Sick of commercials before movies worming their way into your brain? Try chomping on some popcorn.
A new study conducted by the University of Cologne in Germany and reported in The Guardian contends that chewing blocks the pervasive influence of advertising, specifically those ads that appear before movies.
The researchers’ reasoning is straightforward enough. Every time we see or hear a new name – say, “Benedict Cumberbatch” – our mouths unconsciously try to pronounce that name. But chewing disrupts this “inner speech,” the Cologne study suggests, keeping the new name from being imprinted on our brains.
The study involved 96 people at a movie theater. Half of the moviegoers received free popcorn throughout the movie, the other half got a small sugar cube (and would’ve been charged ten bucks for it if this were a real movie).
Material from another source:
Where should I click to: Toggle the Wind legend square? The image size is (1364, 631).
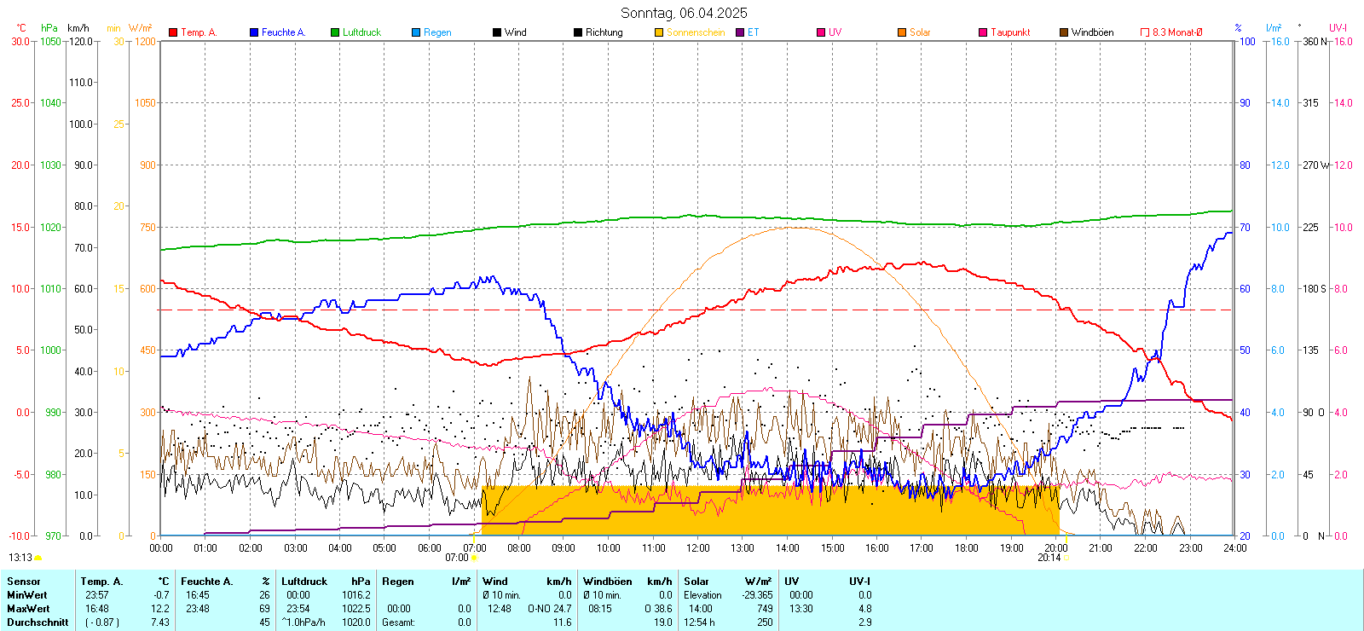click(497, 32)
Several ads preceded the movie.
According to the research, which was published in the Journal of Consumer Psychology, the ads had no effect on the moviegoers who ate popcorn, but a demonstrable positive effect on those who had the quick-dissolving sugar cube.
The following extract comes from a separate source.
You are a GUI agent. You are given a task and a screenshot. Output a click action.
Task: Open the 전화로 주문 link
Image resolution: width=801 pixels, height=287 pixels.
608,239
"The mundane activity of eating popcorn made participants immune to the pervasive effects of advertising," Sascha Topolinski, a researchers, said in the study’s report.
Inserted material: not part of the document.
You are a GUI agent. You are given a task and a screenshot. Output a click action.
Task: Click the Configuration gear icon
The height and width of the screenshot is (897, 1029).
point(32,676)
Going forward, the researchers suggest, the study could spell doom for the traditional popcorn machine in the movie theater. "This finding suggests that selling candy in cinemas actually undermines advertising effects, which contradicts present marketing strategies,” the report indicates. “In the future, when promoting a novel brand, advertising clients might consider trying to prevent candy being sold before the main movie."
Certainly, any theater looking to eliminate popcorn from the movies would have an uphill battle. Popcorn at the movies is a century-old tradition. But you know what’s an even older tradition? Making money in America. Expect every kernel to get branded with its own advertisement soon.
On a broader scale, if this leads to entire theaters chawing on popcorn, expect home-theater technology sales to quadruple. Nobody wants to hear that mess.